(Records drawn from a dataset)
**********

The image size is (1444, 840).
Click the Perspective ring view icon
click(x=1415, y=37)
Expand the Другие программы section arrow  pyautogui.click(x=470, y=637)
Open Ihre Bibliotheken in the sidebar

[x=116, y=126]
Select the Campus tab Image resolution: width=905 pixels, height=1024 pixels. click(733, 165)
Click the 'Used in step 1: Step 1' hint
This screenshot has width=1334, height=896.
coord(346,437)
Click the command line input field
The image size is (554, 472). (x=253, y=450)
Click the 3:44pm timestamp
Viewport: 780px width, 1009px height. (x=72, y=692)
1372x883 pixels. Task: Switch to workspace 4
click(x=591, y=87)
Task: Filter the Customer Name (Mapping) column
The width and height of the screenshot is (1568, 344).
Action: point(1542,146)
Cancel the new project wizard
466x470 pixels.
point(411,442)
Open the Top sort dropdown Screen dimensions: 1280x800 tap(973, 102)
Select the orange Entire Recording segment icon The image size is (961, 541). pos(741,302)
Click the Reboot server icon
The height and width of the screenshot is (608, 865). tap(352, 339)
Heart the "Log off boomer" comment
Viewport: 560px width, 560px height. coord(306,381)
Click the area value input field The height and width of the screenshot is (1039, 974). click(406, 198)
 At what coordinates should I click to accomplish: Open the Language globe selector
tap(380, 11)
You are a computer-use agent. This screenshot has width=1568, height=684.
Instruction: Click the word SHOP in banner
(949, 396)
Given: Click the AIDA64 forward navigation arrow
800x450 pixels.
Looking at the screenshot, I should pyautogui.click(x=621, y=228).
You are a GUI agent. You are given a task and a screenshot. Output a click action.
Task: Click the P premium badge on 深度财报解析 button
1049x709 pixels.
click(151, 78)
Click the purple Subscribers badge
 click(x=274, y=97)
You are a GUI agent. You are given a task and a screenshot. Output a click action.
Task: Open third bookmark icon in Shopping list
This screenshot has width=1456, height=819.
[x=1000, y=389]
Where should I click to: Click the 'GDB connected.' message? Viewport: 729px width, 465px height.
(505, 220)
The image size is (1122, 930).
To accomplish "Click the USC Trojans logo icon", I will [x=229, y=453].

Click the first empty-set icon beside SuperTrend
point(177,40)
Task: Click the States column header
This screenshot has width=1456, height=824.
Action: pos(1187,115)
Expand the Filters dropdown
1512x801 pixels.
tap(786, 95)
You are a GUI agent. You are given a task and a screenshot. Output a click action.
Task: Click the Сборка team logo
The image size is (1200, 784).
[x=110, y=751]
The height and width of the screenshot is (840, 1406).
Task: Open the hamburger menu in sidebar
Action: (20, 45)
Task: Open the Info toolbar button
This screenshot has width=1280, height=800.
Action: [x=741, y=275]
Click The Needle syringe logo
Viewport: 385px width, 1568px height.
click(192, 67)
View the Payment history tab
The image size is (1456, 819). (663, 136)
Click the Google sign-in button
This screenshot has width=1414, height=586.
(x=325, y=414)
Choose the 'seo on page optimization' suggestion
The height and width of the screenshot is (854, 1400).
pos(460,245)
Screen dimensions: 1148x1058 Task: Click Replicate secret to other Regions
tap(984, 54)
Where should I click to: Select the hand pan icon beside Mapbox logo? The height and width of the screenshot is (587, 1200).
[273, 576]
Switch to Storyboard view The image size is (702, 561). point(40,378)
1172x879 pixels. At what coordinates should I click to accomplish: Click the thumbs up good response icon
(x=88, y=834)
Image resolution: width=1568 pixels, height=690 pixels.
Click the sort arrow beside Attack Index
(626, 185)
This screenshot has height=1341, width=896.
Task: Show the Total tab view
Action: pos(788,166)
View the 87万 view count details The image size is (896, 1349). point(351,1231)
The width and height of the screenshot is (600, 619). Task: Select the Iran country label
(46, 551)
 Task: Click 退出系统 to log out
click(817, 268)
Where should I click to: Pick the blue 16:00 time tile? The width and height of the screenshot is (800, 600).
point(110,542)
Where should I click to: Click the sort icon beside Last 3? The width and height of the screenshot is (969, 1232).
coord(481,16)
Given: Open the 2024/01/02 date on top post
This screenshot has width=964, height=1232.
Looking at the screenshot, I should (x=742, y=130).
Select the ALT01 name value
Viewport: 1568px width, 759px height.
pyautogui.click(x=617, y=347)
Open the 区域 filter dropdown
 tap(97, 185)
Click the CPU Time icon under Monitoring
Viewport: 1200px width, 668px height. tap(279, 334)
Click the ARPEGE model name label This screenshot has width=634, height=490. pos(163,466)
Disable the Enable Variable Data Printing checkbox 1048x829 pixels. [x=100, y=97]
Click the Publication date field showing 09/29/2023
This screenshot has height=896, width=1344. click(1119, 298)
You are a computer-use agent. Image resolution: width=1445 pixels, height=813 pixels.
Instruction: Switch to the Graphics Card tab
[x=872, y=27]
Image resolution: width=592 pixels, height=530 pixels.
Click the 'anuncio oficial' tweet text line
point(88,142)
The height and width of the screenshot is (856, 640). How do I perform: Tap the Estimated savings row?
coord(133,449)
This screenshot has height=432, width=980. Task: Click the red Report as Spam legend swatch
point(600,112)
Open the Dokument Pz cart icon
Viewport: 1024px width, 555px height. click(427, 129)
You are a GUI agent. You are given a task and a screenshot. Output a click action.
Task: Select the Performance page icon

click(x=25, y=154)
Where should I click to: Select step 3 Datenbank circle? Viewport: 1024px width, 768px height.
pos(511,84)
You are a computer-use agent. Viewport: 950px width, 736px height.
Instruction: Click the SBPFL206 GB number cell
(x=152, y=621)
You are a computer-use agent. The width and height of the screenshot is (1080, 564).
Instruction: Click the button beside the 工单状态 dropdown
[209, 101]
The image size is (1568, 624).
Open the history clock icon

**********

• **ACTIVITY**: Every entry, from first to last, should be written out exactly.

• **EXPECTED ANSWER**:
The image size is (1444, 840).
Click the Perspective ring view icon
click(x=1415, y=37)
Expand the Другие программы section arrow  pyautogui.click(x=470, y=637)
Open Ihre Bibliotheken in the sidebar

[x=116, y=126]
Select the Campus tab Image resolution: width=905 pixels, height=1024 pixels. click(733, 165)
Click the 'Used in step 1: Step 1' hint
This screenshot has width=1334, height=896.
coord(346,437)
Click the command line input field
The image size is (554, 472). (x=253, y=450)
Click the 3:44pm timestamp
Viewport: 780px width, 1009px height. (x=72, y=692)
1372x883 pixels. Task: Switch to workspace 4
click(x=591, y=87)
Task: Filter the Customer Name (Mapping) column
The width and height of the screenshot is (1568, 344).
Action: point(1542,146)
Cancel the new project wizard
466x470 pixels.
point(411,442)
Open the Top sort dropdown Screen dimensions: 1280x800 tap(973, 102)
Select the orange Entire Recording segment icon The image size is (961, 541). pos(741,302)
Click the Reboot server icon
The height and width of the screenshot is (608, 865). tap(352, 339)
Heart the "Log off boomer" comment
Viewport: 560px width, 560px height. coord(306,381)
Click the area value input field The height and width of the screenshot is (1039, 974). click(406, 198)
 At what coordinates should I click to accomplish: Open the Language globe selector
tap(380, 11)
You are a computer-use agent. This screenshot has width=1568, height=684.
Instruction: Click the word SHOP in banner
(949, 396)
Given: Click the AIDA64 forward navigation arrow
800x450 pixels.
Looking at the screenshot, I should pyautogui.click(x=621, y=228).
You are a GUI agent. You are given a task and a screenshot. Output a click action.
Task: Click the P premium badge on 深度财报解析 button
1049x709 pixels.
click(151, 78)
Click the purple Subscribers badge
 click(x=274, y=97)
You are a GUI agent. You are given a task and a screenshot. Output a click action.
Task: Open third bookmark icon in Shopping list
This screenshot has width=1456, height=819.
[x=1000, y=389]
Where should I click to: Click the 'GDB connected.' message? Viewport: 729px width, 465px height.
(505, 220)
The image size is (1122, 930).
To accomplish "Click the USC Trojans logo icon", I will [x=229, y=453].

Click the first empty-set icon beside SuperTrend
point(177,40)
Task: Click the States column header
This screenshot has width=1456, height=824.
Action: pos(1187,115)
Expand the Filters dropdown
1512x801 pixels.
tap(786, 95)
You are a GUI agent. You are given a task and a screenshot. Output a click action.
Task: Click the Сборка team logo
The image size is (1200, 784).
[x=110, y=751]
The height and width of the screenshot is (840, 1406).
Task: Open the hamburger menu in sidebar
Action: (20, 45)
Task: Open the Info toolbar button
This screenshot has width=1280, height=800.
Action: [x=741, y=275]
Click The Needle syringe logo
Viewport: 385px width, 1568px height.
click(192, 67)
View the Payment history tab
The image size is (1456, 819). (663, 136)
Click the Google sign-in button
This screenshot has width=1414, height=586.
(x=325, y=414)
Choose the 'seo on page optimization' suggestion
The height and width of the screenshot is (854, 1400).
pos(460,245)
Screen dimensions: 1148x1058 Task: Click Replicate secret to other Regions
tap(984, 54)
Where should I click to: Select the hand pan icon beside Mapbox logo? The height and width of the screenshot is (587, 1200).
[273, 576]
Switch to Storyboard view The image size is (702, 561). point(40,378)
1172x879 pixels. At what coordinates should I click to accomplish: Click the thumbs up good response icon
(x=88, y=834)
Image resolution: width=1568 pixels, height=690 pixels.
Click the sort arrow beside Attack Index
(626, 185)
This screenshot has height=1341, width=896.
Task: Show the Total tab view
Action: pos(788,166)
View the 87万 view count details The image size is (896, 1349). point(351,1231)
The width and height of the screenshot is (600, 619). Task: Select the Iran country label
(46, 551)
 Task: Click 退出系统 to log out
click(817, 268)
Where should I click to: Pick the blue 16:00 time tile? The width and height of the screenshot is (800, 600).
point(110,542)
Where should I click to: Click the sort icon beside Last 3? The width and height of the screenshot is (969, 1232).
coord(481,16)
Given: Open the 2024/01/02 date on top post
This screenshot has width=964, height=1232.
Looking at the screenshot, I should (x=742, y=130).
Select the ALT01 name value
Viewport: 1568px width, 759px height.
pyautogui.click(x=617, y=347)
Open the 区域 filter dropdown
 tap(97, 185)
Click the CPU Time icon under Monitoring
Viewport: 1200px width, 668px height. tap(279, 334)
Click the ARPEGE model name label This screenshot has width=634, height=490. pos(163,466)
Disable the Enable Variable Data Printing checkbox 1048x829 pixels. [x=100, y=97]
Click the Publication date field showing 09/29/2023
This screenshot has height=896, width=1344. click(1119, 298)
You are a computer-use agent. Image resolution: width=1445 pixels, height=813 pixels.
Instruction: Switch to the Graphics Card tab
[x=872, y=27]
Image resolution: width=592 pixels, height=530 pixels.
Click the 'anuncio oficial' tweet text line
point(88,142)
The height and width of the screenshot is (856, 640). How do I perform: Tap the Estimated savings row?
coord(133,449)
This screenshot has height=432, width=980. Task: Click the red Report as Spam legend swatch
point(600,112)
Open the Dokument Pz cart icon
Viewport: 1024px width, 555px height. click(427, 129)
You are a GUI agent. You are given a task and a screenshot. Output a click action.
Task: Select the Performance page icon

click(x=25, y=154)
Where should I click to: Select step 3 Datenbank circle? Viewport: 1024px width, 768px height.
pos(511,84)
You are a computer-use agent. Viewport: 950px width, 736px height.
Instruction: Click the SBPFL206 GB number cell
(x=152, y=621)
You are a computer-use agent. The width and height of the screenshot is (1080, 564).
Instruction: Click the button beside the 工单状态 dropdown
[209, 101]
The image size is (1568, 624).
Open the history clock icon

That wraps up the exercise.